▸ **Given text**
BarbaBatch Technical Documents

Index


On samplerate conversion quality


Click if you want to hear

There are two different main approaches that are in use in soundfile converters at the moment:

1. Using a sinc filter to perform the conversion
2. using a linear interpolation

Linear interpolation will give you many unwanted side effects, but it is fast.
It is used in Gallery software (samplesearch, gearbox) , and Logic audio.

Sinc filtering (or polyphase) is the only theoretically correct way to go. It can produce high quality samplerate conversion when applied with enough precision. When not enough precision is exercised, side effects become audible. Generally, the longer the impulse response of the sinc filter the better the quality (the higher the precision) of the sample rate converter. BarbaBatch uses the most precise algorithm available.

The polyphase conversion


The main part of a good sample rate converter is its filter (actually, one could view a good SRC as nothing but a filter). The filter is needed for the following reason: two representations of a signal, having different sample rates, cannot contain exactly the same information. The maximum frequency that can be represented with a particular sample rate, the so-called Nyquist frequency, is exactly half the sample rate. An Analog-to-Digital converter (ADC) uses a filter to remove everything from the analog input above the Nyquist frequency, because otherwise a so-called aliasing effect can occur: frequencies above the Nyquist are translated into other frequencies (aliases) below the Nyquist.

So when converting to a lower sample rate, everything above the new Nyquist frequency should be removed, to prevent aliasing effects.
Converting to a higher rate, the highest part of the new bandwidth should not contain anything, because the old (lower) rate could not represent signals above its Nyquist. But without filtering, signals below the old Nyquist will be mirrored into this new part of the spectrum. This is comparable to the reason why also a Digital-to Analog converter (DAC) uses a filter: the digital, step-like signal must be smoothed.

Converting up or down, the same filter response is needed: ideally a 'brick-wall' filter at the Nyquist of the lowest sample rate. With such a filter, conversion upward will conserve the whole signal, and will not introduce anything irregular. Converting down will conserve everything that CAN be conserved in the new (lower) rate, and will effectively remove anything else, preventing aliasing effects.

The polyphase method of sample rate conversion is a good approximation of a brick-wall filter, implemented for all possible phase relationships between samples in the old and the new signal (hence the name polyphase).

The linear conversion


The linear SRC does not use a filter. It just calculates new samples by linear interpolation between the nearest two samples in the original file. In some cases this isn't as bad as it is theoretically. Incidentally, it can even sound better than the polyphase method: with noise-like signals, played back using a relatively low sample rate, when the Nyquist is in the audible frequency range, sometimes a certain amount of aliasing can be perceived as a welcome high-boost. In general, what is 'best' depends on the program material, on the playback hardware and of course, on the need for speed.

▸ **Given entries**
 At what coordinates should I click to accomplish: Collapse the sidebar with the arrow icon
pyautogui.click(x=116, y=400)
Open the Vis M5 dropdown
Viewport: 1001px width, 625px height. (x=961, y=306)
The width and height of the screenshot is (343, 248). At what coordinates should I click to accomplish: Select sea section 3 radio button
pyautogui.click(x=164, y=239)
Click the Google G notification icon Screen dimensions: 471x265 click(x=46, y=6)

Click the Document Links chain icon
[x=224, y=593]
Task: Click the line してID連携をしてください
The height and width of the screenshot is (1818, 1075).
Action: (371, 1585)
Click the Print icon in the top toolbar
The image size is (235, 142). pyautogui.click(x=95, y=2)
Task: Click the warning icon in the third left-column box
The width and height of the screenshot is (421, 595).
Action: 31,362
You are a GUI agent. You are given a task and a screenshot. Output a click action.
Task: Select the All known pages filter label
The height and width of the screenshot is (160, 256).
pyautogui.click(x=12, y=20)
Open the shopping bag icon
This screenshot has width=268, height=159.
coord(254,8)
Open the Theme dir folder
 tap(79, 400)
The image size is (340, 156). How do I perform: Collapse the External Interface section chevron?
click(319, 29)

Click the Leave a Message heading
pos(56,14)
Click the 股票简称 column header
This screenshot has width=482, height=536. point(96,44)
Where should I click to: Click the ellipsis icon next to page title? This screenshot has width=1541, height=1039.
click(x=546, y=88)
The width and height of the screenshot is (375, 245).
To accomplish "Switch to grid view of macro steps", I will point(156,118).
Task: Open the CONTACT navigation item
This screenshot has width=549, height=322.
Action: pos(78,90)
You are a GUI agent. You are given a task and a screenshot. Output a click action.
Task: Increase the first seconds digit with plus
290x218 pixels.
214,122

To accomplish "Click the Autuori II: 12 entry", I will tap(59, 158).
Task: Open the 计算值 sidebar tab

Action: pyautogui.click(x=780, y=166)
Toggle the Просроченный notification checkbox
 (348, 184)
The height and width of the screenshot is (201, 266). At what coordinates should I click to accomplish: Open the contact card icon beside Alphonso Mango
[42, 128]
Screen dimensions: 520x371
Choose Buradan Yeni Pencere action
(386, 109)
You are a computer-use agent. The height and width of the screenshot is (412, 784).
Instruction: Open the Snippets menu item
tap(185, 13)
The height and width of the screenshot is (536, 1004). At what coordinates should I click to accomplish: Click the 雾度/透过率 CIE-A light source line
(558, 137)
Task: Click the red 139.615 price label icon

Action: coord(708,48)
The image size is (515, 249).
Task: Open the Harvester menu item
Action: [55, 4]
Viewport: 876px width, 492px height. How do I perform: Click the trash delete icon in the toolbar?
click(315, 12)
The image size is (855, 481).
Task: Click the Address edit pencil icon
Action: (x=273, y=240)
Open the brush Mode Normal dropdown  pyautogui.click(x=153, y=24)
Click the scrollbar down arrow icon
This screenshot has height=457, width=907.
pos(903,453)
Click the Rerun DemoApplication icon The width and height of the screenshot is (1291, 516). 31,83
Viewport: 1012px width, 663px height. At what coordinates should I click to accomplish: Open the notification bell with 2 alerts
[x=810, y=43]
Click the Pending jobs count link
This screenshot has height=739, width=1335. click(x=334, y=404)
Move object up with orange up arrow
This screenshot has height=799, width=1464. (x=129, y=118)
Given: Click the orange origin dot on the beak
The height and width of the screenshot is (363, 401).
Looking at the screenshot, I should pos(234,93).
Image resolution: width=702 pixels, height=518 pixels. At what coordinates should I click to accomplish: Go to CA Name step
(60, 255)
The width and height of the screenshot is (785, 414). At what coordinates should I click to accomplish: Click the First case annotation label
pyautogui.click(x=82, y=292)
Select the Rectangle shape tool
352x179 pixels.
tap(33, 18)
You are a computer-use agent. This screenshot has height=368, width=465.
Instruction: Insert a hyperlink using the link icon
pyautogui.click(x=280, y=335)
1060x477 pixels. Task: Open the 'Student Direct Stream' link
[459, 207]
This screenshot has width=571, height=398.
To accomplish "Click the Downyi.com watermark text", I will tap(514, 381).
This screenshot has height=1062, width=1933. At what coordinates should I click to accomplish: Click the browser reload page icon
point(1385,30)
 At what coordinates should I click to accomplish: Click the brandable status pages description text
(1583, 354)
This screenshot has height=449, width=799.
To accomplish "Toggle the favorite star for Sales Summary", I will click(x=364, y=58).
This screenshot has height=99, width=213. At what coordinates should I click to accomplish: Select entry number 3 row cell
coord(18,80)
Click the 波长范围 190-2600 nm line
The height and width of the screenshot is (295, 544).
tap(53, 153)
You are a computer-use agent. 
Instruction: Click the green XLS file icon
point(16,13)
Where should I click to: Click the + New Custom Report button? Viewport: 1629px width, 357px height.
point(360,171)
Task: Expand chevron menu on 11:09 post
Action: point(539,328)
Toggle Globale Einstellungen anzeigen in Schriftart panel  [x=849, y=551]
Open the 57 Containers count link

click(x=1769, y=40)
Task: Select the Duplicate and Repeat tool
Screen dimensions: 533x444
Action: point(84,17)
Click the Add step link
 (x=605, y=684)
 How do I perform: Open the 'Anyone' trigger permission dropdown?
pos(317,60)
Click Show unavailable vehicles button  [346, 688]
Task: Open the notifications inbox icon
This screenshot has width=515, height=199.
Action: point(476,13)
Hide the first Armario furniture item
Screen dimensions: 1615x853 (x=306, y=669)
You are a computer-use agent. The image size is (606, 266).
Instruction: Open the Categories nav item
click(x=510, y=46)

▸ **Given problem**
In the text on samplerate conversion, what is the Nyquist frequency's relationship to the sample rate?

▸ **Written answer**
It is exactly half the sample rate.